▶ **PROMPT**: Reproduce the material below word for word, keeping every line in its original order.

▶ **RECORD SET**:
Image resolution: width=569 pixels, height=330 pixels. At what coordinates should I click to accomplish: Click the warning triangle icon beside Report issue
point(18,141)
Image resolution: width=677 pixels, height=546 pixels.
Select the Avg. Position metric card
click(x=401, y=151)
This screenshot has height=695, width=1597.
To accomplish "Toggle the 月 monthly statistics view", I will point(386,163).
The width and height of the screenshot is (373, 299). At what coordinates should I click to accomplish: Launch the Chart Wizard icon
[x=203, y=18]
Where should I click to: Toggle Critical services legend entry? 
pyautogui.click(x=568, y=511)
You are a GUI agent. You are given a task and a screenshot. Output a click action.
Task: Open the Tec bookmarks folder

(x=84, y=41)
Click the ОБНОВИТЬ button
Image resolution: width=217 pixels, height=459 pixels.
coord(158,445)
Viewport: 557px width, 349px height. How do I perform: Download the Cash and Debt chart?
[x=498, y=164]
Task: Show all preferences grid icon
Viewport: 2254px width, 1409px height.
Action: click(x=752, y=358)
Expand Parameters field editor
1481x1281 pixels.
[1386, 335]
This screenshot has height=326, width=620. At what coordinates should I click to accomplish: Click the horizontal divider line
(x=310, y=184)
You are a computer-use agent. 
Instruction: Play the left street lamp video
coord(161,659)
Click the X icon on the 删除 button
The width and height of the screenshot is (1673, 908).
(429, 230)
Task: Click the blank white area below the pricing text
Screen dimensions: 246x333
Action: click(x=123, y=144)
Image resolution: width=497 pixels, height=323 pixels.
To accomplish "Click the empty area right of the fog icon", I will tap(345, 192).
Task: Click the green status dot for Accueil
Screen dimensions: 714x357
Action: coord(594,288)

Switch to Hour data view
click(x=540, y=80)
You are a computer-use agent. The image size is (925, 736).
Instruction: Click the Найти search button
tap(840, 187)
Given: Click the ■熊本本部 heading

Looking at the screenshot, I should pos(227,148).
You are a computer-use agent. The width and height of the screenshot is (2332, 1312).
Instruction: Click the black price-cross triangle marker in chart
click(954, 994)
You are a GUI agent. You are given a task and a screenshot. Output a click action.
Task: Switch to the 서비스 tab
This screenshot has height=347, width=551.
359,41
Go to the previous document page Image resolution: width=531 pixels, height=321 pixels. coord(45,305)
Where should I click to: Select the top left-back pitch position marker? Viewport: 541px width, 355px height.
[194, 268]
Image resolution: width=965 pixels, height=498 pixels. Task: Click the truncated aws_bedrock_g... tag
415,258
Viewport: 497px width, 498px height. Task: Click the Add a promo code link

▶ **CORRECT OUTPUT**:
Image resolution: width=569 pixels, height=330 pixels. At what coordinates should I click to accomplish: Click the warning triangle icon beside Report issue
point(18,141)
Image resolution: width=677 pixels, height=546 pixels.
Select the Avg. Position metric card
click(x=401, y=151)
This screenshot has height=695, width=1597.
To accomplish "Toggle the 月 monthly statistics view", I will point(386,163).
The width and height of the screenshot is (373, 299). At what coordinates should I click to accomplish: Launch the Chart Wizard icon
[x=203, y=18]
Where should I click to: Toggle Critical services legend entry? 
pyautogui.click(x=568, y=511)
You are a GUI agent. You are given a task and a screenshot. Output a click action.
Task: Open the Tec bookmarks folder

(x=84, y=41)
Click the ОБНОВИТЬ button
Image resolution: width=217 pixels, height=459 pixels.
coord(158,445)
Viewport: 557px width, 349px height. How do I perform: Download the Cash and Debt chart?
[x=498, y=164]
Task: Show all preferences grid icon
Viewport: 2254px width, 1409px height.
Action: click(x=752, y=358)
Expand Parameters field editor
1481x1281 pixels.
[1386, 335]
This screenshot has height=326, width=620. At what coordinates should I click to accomplish: Click the horizontal divider line
(x=310, y=184)
You are a computer-use agent. 
Instruction: Play the left street lamp video
coord(161,659)
Click the X icon on the 删除 button
The width and height of the screenshot is (1673, 908).
(429, 230)
Task: Click the blank white area below the pricing text
Screen dimensions: 246x333
Action: click(x=123, y=144)
Image resolution: width=497 pixels, height=323 pixels.
To accomplish "Click the empty area right of the fog icon", I will tap(345, 192).
Task: Click the green status dot for Accueil
Screen dimensions: 714x357
Action: coord(594,288)

Switch to Hour data view
click(x=540, y=80)
You are a computer-use agent. The image size is (925, 736).
Instruction: Click the Найти search button
tap(840, 187)
Given: Click the ■熊本本部 heading

Looking at the screenshot, I should pos(227,148).
You are a computer-use agent. The width and height of the screenshot is (2332, 1312).
Instruction: Click the black price-cross triangle marker in chart
click(954, 994)
You are a GUI agent. You are given a task and a screenshot. Output a click action.
Task: Switch to the 서비스 tab
This screenshot has height=347, width=551.
359,41
Go to the previous document page Image resolution: width=531 pixels, height=321 pixels. coord(45,305)
Where should I click to: Select the top left-back pitch position marker? Viewport: 541px width, 355px height.
[194, 268]
Image resolution: width=965 pixels, height=498 pixels. Task: Click the truncated aws_bedrock_g... tag
415,258
Viewport: 497px width, 498px height. Task: Click the Add a promo code link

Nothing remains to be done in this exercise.